Like many tech companies, Adobe has made significant strides in incorporating AI into its operations over the past few years. Since 2023, the company has rolled out various AI services, including Firefly, its AI-driven media generation suite. However, this enthusiastic adoption of AI may have backfired, as a new lawsuit alleges that Adobe used pirated books to train one of its AI models.
A proposed class-action lawsuit has been filed on behalf of Elizabeth Lyon, an author from Oregon, claiming that Adobe used pirated versions of numerous books, including her own, to develop the SlimLM program.
Adobe describes SlimLM as a series of small language models optimized for document assistance on mobile devices. The company states that SlimLM was pre-trained using SlimPajama-627B, an “open-source dataset” released by Cerebras in June 2023. Lyon, who has authored several guidebooks on non-fiction writing, claims her works were included in the dataset Adobe utilized.
Lyon’s lawsuit, initially reported by Reuters, states that her writing was part of a processed subset of a manipulated dataset that Adobe based its program on. “The SlimPajama dataset was created by copying and manipulating the RedPajama dataset (including copying Books3),” the lawsuit claims. “As a derivative copy of the RedPajama dataset, SlimPajama contains the Books3 dataset, which includes the copyrighted works of Plaintiff and the Class members.”
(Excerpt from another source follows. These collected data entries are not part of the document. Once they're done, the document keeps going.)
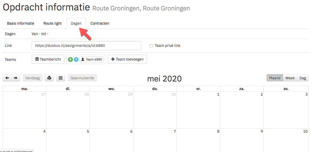This screenshot has width=312, height=152.
Task: Go to previous month with left arrow
Action: (x=7, y=78)
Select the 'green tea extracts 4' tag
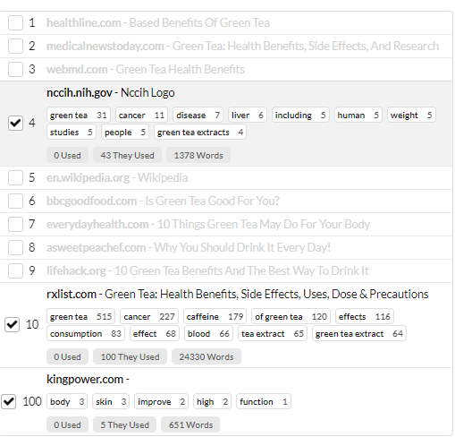 click(200, 133)
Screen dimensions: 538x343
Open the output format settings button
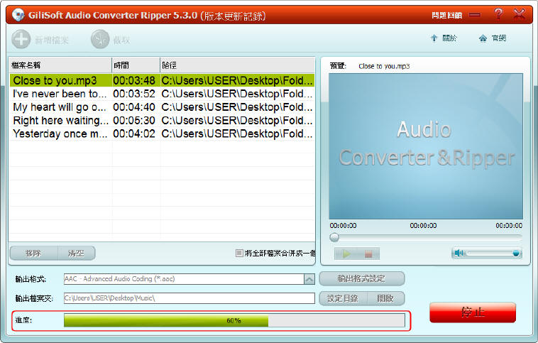(361, 278)
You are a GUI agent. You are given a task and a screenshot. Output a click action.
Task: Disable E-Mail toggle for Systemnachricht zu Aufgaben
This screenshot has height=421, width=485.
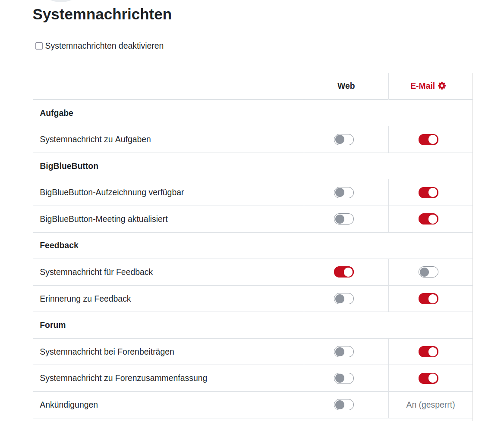tap(428, 140)
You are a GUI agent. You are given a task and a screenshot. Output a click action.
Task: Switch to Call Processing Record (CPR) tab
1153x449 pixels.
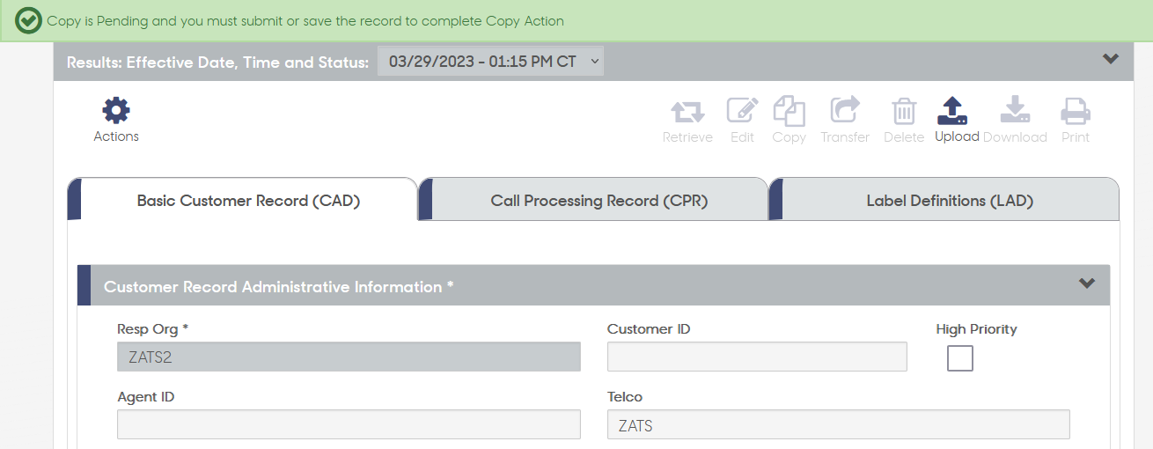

“Books3” refers to a vast collection of 191,000 books used to train generative AI systems and has been a source of ongoing legal disputes in the tech world. RedPajama has also been involved in several lawsuits. In September, Apple faced allegations of using copyrighted materials to train its Apple Intelligence model, citing the dataset and claiming the company copied protected works “without consent and without credit or compensation.” In October, Salesforce was similarly sued for using RedPajama in its training processes.
Such lawsuits have become increasingly common in the tech industry. AI algorithms rely on extensive datasets, and there have been multiple allegations that these datasets contain pirated materials. Recently, Anthropic agreed to pay $1.5 billion to a group of authors who accused it of training its chatbot, Claude, using unauthorized versions of their work. This case is seen as a potential turning point in the ongoing legal struggles surrounding copyrighted materials in AI training data.